Mavenpom.xml
添加依赖
<dependency>
<groupId>org.apache.hadoop</groupId>
<artifactId>hadoop-client</artifactId>
<version>3.3.0</version>
</dependency>
单词计数
对一个文件file.txt
进行单词计数
file.txt
(这里我就随便找了个python之禅)
The Zen of Python, by Tim Peters
Beautiful is better than ugly.
Explicit is better than implicit.
Simple is better than complex.
Complex is better than complicated.
Flat is better than nested.
Sparse is better than dense.
Readability counts.
Special cases aren't special enough to break the rules.

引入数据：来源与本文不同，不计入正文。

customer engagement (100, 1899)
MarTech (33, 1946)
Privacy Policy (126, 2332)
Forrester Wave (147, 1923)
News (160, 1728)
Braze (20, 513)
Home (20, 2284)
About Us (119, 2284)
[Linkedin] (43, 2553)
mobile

Although practicality beats purity.
Errors should never pass silently.
Unless explicitly silenced.
In the face of ambiguity, refuse the temptation to guess.
There should be one-- and preferably only one --obvious way to do it.
Although that way may not be obvious at first unless you're Dutch.
Now is better than never.
Although never is often better than *right* now.
If the implementation is hard to explain, it's a bad idea.
If the implementation is easy to explain, it may be a good idea.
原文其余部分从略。